_Text shown_
__________

The basic premise of scenario planning rests on the idea that you cannot predict the future, but you can prepare for it…so how do we start preparing?
Step 1: Scenario Planning Roadmap
First off, we need to have an awareness of our surroundings. Before we can develop scenarios, we must first research the drivers within our Societal, Technological, Economic, Environmental, Political and Industry context (STEEPI). Our main focus here should be on the trends and driving forces that will form a pattern of events that may happen over time.
Step 2: Generate Scenarios
- Define what decisions you are considering and when is the analysis.
- Identify the major stakeholders.
- Who has interest in the scenario?
- How might they influence the situation?
- What is the future outcome?
- Identify pre-determined elements—these are things we know for sure.
- Consider surprises and critical uncertainties.
- What could change our fundamental assumptions?
- What are the risks of being wrong?
- Construct the scenario.
- Consider scenario plausibility.

__________

_Work to complete_
1. In the scenario planning text, what six contexts does the acronym STEEPI stand for?
2. Pick up the scenario planning text after its last step and keep writing it in the same style.

_Supplied data_
__________

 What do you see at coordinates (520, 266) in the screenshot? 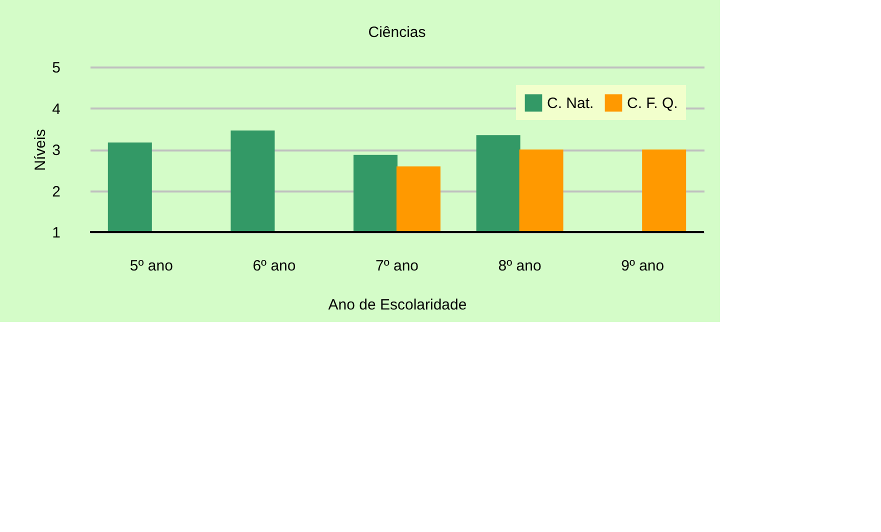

__________

_Results_
1. Societal, Technological, Economic, Environmental, Political and Industry.

2.
- Clearly differentiate between scenarios.
- Challenge organizational wisdom.
Step 3: Application
We then apply what we’ve learned in the last two steps by analyzing the scenarios and asking the following questions:
- What red flags did the scenario identify and how do we avoid and/or mitigate?
- Do we need to alter our strategic plan?
- How does this impact what we know?
- What opportunities have been identified?
Now that you know the steps to successful scenario planning, make sure you add this to your strategic planning toolbox. With the significant changes our industry is currently experiencing, preparing for the future will be key to your company’s ability to thrive and survive in the long run.